Search code examples
complex-event-processingsiddhiwso2-streaming-integrator

Is it possible to Group By a field extracted from JSON input in a Siddhi Query?


I currently have an stream, with 1 string attribute that contains a Json event.

This stream receives different events, which I want to apply Json path expressions so I can use those attributes on filters and functions.

JsonPath extractors work like a charm on filters and selectors, unfortunately, I am not being able to use them for the 'Group By' part. I am actually doing it in an embedded Siddhi App with siddhi-execution-json extension added manually, but for the discussion, so everybody can easily check and test it, I will paste an example app that works on WSO2 Stream Processor. The objective looks like the following App:

@App:name("Group_by_json_attribute")

define stream JsonStream(json string);

@sink(type='log')
define stream LogStream(myField string, count long);

@info(name='query1')
from JsonStream#window.time(10 sec)
select json:getString(json, '$.myField') as myField, count() as count 
group by myField having count > 1 
insert into LogStream;

and it can accept the following events:

{"myField": "my_value"}

However, this query will raise the error:

Cannot find attribute type as 'myField' does not exist in 'JsonStream'; define stream JsonStream(json string)

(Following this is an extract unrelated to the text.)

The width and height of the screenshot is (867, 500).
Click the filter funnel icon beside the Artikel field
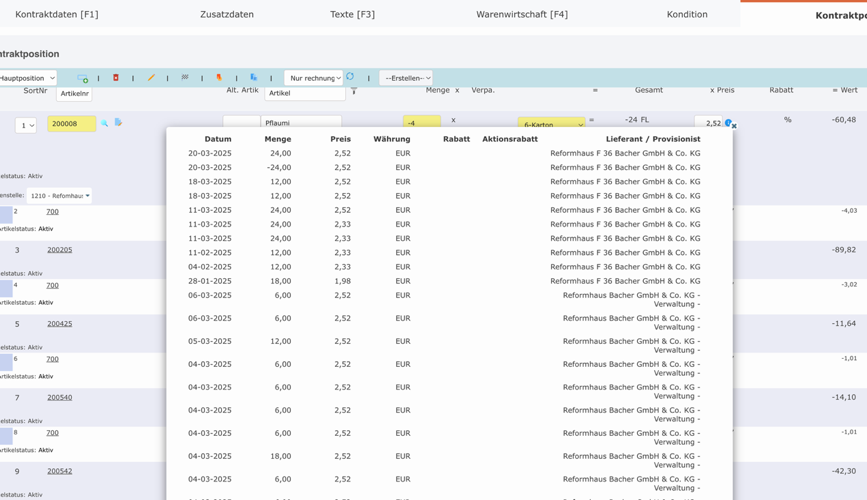coord(353,92)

I have also tried to use directly the Json extractor at 'Group by':

group by json:getString(json, '$.myField') as myField having count > 1

However the error now is:

mismatched input ':' expecting {',', ORDER, LIMIT, OFFSET, HAVING, INSERT, DELETE, UPDATE, RETURN, OUTPUT}

which seems to not be expecting to use an extension here

I am just wondering, if it is possible to group by attributes not directly defined in the input stream. In this case is a field extracted from a JSON object, but it could be any other function that generates another attribute.

I am also using versions from maven central repository

  • Siddhi: io.siddhi:siddhi-core:5.0.1
  • siddhi-execution-json: io.siddhi.extension.execution.json:siddhi-execution-json:2.0.1

(Edit) Clarification

The objective is, to use attributes not directly defined in the Stream, to be used on the Group By.

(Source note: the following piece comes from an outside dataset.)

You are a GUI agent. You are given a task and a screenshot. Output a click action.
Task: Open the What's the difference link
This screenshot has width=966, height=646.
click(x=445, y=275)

The reason why is, I currently have an embedded app which defines the whole set of input streams coming from external sources formatted as JSON, and there are also a set of output streams to inform external components when a query matches. This app allows users to create custom queries on this set of predefined Streams, but they are not able to create Streams by their own.

Many thanks!


Solution

  • It seems we are expecting the group by fields from the query input stream, in this case, JsonStream. Use another query before this for extraction and the aggregation and filtering in the following query,

    @App:name("Group_by_json_attribute")
    
    define stream JsonStream(json string);
    
    @sink(type='log')
    define stream LogStream(myField string, count long);
    
    @info(name='extract_stream')
    from JsonStream
    select json:getString(json, '$.myField') as myField 
    insert into ExtractedStream;
    
    @info(name='query1')
    from ExtractedStream#window.time(10 sec)
    select myField, count() as count 
    group by myField 
    having count > 1 
    insert into LogStream;